CHARLOTTE, N.C. -- (
US Airways(LCC) pilots are preparing to vote on proposed merger contract terms even as negotiators continue to seek improvements.
It is important for US Airways to have the support of its pilots in its efforts to merge with
American(AAMRQ.PK) because a key point in support of a deal is that US Airways has the backing of the American unions. That case would be diminished if US Airways had the support of the American unions but did not have the support of its own pilots.
Last week, negotiators for US Airways and its pilots union, the U.S. Airline Pilots Association, agreed on a memorandum of understanding that could eventually become part of the pilot contract at a new American. But the union's 11-member executive council voted overwhelmingly to send the memorandum out for a vote with a recommendation to reject it.
Subsequently, the union agreed to send negotiators back for more talks with the company and also with the Allied Pilots Association, which represents American pilots, in an effort to mitigate the executive council's objections.
USAPA spokesman James Ray said meetings will take place this week in Dallas. He said a two-week voting period is likely to begin in the second half of September.
Pilots have said repeatedly that their principal concern is to assure job protections even after the US Airways pilots merge into a union dominated by a larger number of pilots from a different carrier.

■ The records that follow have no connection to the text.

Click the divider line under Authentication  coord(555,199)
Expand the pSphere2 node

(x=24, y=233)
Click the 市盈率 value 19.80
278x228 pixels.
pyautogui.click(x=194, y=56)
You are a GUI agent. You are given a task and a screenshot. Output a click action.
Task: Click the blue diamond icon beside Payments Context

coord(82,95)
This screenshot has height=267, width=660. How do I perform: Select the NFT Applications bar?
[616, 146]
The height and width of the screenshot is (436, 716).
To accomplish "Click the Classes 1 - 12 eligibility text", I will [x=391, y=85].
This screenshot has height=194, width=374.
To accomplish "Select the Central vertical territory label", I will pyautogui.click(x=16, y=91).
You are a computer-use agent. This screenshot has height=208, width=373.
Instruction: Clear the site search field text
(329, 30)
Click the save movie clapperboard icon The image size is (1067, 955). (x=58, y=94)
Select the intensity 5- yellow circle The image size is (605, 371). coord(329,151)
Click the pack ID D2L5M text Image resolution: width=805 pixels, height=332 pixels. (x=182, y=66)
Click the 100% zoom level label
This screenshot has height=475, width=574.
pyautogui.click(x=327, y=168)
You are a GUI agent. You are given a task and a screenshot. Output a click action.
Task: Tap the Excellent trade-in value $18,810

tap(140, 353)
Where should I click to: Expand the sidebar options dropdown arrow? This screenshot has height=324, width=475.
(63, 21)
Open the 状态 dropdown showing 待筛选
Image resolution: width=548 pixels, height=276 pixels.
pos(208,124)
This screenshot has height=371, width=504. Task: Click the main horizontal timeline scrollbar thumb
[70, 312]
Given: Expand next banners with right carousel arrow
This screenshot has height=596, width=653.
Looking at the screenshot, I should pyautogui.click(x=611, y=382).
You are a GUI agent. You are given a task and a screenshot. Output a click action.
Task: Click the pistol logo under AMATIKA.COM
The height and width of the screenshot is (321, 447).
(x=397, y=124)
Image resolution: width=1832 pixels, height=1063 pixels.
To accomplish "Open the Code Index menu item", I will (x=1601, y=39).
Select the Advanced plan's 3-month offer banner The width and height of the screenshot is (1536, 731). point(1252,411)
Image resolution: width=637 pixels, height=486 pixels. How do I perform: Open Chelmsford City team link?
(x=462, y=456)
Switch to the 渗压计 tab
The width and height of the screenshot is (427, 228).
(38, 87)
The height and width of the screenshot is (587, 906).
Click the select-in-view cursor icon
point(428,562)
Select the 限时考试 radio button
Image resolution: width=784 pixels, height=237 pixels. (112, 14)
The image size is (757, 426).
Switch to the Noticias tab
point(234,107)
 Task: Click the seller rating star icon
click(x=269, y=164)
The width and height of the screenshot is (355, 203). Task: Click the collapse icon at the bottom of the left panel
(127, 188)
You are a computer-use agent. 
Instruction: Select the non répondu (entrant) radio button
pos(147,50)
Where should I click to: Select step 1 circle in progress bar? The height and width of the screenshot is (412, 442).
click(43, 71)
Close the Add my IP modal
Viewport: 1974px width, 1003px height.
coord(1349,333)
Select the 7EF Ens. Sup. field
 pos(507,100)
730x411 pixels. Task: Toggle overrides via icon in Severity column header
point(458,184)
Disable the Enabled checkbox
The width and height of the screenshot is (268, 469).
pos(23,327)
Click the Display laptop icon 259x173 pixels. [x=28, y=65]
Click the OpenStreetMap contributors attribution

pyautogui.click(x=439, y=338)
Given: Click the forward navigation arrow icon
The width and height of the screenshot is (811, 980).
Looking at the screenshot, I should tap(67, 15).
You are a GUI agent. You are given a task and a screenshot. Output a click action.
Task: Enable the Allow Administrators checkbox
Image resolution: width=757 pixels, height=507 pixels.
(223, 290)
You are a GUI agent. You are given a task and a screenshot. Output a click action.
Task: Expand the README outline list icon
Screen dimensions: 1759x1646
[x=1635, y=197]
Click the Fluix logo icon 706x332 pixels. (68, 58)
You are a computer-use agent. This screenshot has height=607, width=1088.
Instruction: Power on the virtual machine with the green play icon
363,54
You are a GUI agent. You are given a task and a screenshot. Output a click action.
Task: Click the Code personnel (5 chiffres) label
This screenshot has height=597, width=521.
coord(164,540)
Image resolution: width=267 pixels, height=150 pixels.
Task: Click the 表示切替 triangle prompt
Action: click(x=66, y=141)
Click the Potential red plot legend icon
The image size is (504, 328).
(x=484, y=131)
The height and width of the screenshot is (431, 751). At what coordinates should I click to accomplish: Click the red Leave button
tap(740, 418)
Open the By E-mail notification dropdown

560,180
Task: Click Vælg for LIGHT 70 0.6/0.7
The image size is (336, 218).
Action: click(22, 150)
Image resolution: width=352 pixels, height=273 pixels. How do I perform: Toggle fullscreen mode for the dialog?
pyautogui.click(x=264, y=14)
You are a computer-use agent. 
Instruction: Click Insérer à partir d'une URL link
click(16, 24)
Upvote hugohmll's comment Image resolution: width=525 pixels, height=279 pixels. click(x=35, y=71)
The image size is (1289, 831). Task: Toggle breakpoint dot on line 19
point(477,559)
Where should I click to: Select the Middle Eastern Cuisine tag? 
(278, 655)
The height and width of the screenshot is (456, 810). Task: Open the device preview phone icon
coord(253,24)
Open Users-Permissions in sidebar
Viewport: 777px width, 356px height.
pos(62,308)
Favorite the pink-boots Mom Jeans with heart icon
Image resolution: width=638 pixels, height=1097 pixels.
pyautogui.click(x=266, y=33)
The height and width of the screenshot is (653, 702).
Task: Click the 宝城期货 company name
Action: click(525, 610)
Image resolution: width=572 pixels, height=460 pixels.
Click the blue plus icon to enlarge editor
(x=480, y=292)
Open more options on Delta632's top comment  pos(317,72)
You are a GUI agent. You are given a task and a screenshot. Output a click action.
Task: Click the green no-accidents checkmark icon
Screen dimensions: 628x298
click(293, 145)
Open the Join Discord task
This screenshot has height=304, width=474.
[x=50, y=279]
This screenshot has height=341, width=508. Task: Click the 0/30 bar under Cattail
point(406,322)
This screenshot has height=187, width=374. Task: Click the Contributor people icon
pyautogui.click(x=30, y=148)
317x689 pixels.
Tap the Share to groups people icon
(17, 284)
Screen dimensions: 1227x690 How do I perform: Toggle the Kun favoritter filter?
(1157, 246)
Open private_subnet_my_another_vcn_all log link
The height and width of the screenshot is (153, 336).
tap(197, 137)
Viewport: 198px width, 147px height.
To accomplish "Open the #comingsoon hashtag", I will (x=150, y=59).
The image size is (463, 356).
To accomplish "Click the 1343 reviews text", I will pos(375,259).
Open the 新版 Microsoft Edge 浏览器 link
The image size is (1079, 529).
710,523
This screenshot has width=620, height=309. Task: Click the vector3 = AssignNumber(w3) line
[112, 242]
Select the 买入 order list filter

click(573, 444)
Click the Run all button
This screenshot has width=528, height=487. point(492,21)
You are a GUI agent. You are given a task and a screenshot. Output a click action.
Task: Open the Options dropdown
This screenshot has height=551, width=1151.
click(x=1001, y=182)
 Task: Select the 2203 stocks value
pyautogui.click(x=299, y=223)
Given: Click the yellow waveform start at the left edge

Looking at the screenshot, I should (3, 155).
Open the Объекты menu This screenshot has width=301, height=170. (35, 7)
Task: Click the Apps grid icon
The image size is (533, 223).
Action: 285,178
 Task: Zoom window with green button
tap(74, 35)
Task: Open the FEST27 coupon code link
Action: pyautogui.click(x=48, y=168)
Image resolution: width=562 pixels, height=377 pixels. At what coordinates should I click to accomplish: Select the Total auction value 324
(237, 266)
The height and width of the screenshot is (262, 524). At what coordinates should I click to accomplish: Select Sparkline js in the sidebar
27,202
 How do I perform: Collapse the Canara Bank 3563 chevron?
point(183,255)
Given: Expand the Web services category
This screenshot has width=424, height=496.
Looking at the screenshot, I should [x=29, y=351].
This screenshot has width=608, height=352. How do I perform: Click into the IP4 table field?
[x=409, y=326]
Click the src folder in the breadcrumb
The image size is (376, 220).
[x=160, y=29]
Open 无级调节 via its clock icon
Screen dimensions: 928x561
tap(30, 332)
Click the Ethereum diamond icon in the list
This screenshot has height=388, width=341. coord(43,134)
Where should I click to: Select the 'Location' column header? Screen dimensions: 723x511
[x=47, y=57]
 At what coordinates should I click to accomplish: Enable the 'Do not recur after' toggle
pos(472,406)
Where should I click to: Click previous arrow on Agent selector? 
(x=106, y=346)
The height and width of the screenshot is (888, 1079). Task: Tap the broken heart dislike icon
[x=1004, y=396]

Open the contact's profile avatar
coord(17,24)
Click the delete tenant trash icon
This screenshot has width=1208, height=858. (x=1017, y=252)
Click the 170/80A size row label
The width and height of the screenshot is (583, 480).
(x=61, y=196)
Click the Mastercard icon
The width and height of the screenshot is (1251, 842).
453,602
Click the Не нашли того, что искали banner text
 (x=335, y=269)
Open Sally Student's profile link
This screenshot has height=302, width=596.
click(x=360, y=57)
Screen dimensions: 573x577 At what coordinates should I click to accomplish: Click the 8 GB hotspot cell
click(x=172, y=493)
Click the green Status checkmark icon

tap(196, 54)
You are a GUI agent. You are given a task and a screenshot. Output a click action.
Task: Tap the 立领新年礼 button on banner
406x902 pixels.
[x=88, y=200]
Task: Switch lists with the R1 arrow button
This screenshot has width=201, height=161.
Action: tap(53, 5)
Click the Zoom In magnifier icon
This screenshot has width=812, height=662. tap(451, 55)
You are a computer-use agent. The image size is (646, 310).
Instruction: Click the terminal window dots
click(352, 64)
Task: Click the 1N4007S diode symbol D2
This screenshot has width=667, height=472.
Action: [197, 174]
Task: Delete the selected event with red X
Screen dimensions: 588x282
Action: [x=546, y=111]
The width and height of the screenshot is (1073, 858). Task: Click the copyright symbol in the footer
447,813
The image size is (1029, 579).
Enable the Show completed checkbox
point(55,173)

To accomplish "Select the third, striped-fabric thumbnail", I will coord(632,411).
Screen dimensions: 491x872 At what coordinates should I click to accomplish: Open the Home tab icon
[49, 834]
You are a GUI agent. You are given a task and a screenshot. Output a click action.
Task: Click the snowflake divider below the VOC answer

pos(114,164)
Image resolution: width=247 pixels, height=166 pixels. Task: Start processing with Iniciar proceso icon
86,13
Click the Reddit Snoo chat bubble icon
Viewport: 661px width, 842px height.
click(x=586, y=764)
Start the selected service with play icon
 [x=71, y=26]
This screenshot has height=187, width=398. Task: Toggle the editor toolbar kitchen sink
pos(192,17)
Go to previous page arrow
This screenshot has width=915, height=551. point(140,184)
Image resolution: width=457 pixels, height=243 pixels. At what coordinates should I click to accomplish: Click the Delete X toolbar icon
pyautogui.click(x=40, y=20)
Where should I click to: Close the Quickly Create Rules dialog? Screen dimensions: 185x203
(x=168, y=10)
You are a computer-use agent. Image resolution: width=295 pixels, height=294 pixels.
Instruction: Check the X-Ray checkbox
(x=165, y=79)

In a letter to union members, pilot negotiators noted that if US Airways signs a non-disclosure agreement with American, enabling American to share sensitive financial material, the agreement may preclude the carrier from communications with USAPA and APA concerning a merger. That could restrict the ability to negotiate during a 60-day time period.
Also Monday, American reported in a filing with the Securities and Exchange Commission that July was its second consecutive profitable month. The carrier said July net income totaled $135 million, despite $54 million in bankruptcy-related expenses. Operating income was $240 million. Revenue was $2.3 billion.
American maintains that its recent industry-leading unit revenue and its ability to generate operating profits and, more recently, positive net income, indicates that it does not require a merger to operate successfully following its bankruptcy.